Notas dos editores do Música Sacra e Adoração:
[*] – Na verdade, existem várias palavras nos originais bíblicos que são traduzidas por “adoração” ou “culto”:
– Render-se (do grego: “proskuneo”) – Reconhecer a nossa inferioridade e a superioridade de Deus, colocando-nos à Sua inteira disposição. A ideia básica é a de submissão. Freqüentemente o termo é traduzido por “prostrar-se”. Denota o gesto de curvar-se diante de uma pessoa a quem honramos e ir até o ponto de beijar os seus pés.
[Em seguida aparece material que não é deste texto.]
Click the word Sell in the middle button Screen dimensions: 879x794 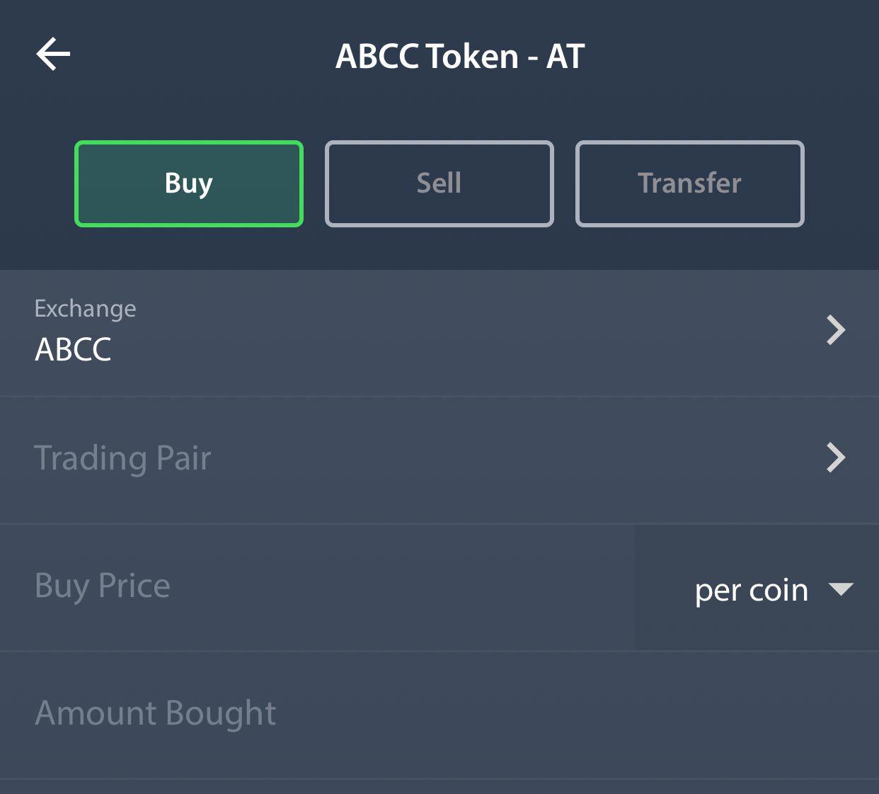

Ex.: a intenção de Satanás na tentação de Jesus (Mateus 4:9, Lucas 4:7-8). Jesus responde: “Ao Senhor Teu Deus adorarás (proskunesis) e só a Ele darás culto (Mateus 4:10).
– Reverenciar (gr. “sebein”) a Deus, com temor (gr. “phobos”) – Ex. Apocalipse 14, que diz: “Temei a Deus, e dai-lhe glória; porque é chegada a hora do seu juízo; e adorai aquele que fez o céu, e a terra, e o mar, e as fontes das águas.” (Apocalipse 14:7) Note que temer a Deus, dar-lhe glória e adorar são ações que se intercalam na vida daqueles que estão vivendo no tempo do fim.
– Servir (do grego “latréuô“) – Este termo é usado por Paulo em Romanos 12:1, para descrever o corpo entregue a Deus como sacrifício vivo, santo e agradável. Ofertar a Ele toda a nossa potencialidade, capacidade, inteligência, energia, experiência e dedicação. Servir, como reconhecimento da transformação que Ele operou em minha vida. Ele merece o melhor do meu serviço, como forma de gratidão. Ressaltamos inclusive, que a palavra utilizada no idioma inglês para culto é “service”.
[**] – A maneira como o texto está redigido pode dar a falsa impressão que o autor está afirmando que é Deus quem presta culto ao homem. Obviamente, nada poderia ser mais contrário ao conceito do culto cristão. O que o autor pretende afirmar é que o Culto Cristão origina-se em Deus, e não no homem. Portanto, o verdadeiro culto é fruto da operação do Espírito Santo no coração humano. O culto prestado a Deus pelo ser humano é apenas uma resposta a esta ação divina. Isto está de acordo com Filipenses 2:13 “porque Deus é o que opera em vós tanto o querer como o efetuar, segundo a sua boa vontade.” Note o seguinte texto:
“Religião não é limitar-se a formas e cerimônias exteriores. A religião que vem de Deus é a única que leva a Ele. Para O servirmos devidamente, é mister nascermos do divino Espírito. Isso purificará o coração e renovará a mente, dando-nos nova capacidade para conhecer e amar a Deus. Comunicar-nos-á voluntária obediência a todos os Seus reclamos. Esse é o verdadeiro culto. É o fruto da operação do Espírito Santo. É pelo Espírito que toda prece sincera é ditada, e tal prece é aceitável a Deus. Onde quer que a alma se dilate em busca de Deus, aí é manifesta a obra do Espírito, e Deus Se revelará a essa alma. A tais adoradores Ele busca. Espera recebê-los, e torná-los Seus filhos e filhas.” (Ellen G. White – O Desejado de Todas as Nações, pág. 189 – ênfase acrescentada)
[***] – Estranhamos a divisão feita pelo autor do texto, a qual quebra o quarto mandamento (versos 8-11) em duas partes. Cremos que uma divisão mais lógica (uma vez que a Bíblia não nos dá indicações de como seria a divisão escrita na pedra pelo dedo de Deus) seria a seguinte: na primeira pedra os versos 3-11 (uma vez que os versos 1-2 são um preâmbulo), e na segunda pedra os versos 12-17. Esta forma de dividir os versos não mutila o quarto mandamento, o qual faz parte, com um todo, de nossos deveres para com Deus. Caso sigamos a divisão indicada pelo autor, teríamos 11 mandamentos, e não 10. Porém, qualquer que seja a lógica da divisão, esta diferença de opinião não invalida, de forma alguma o conjunto das ideias expressas neste excelente texto.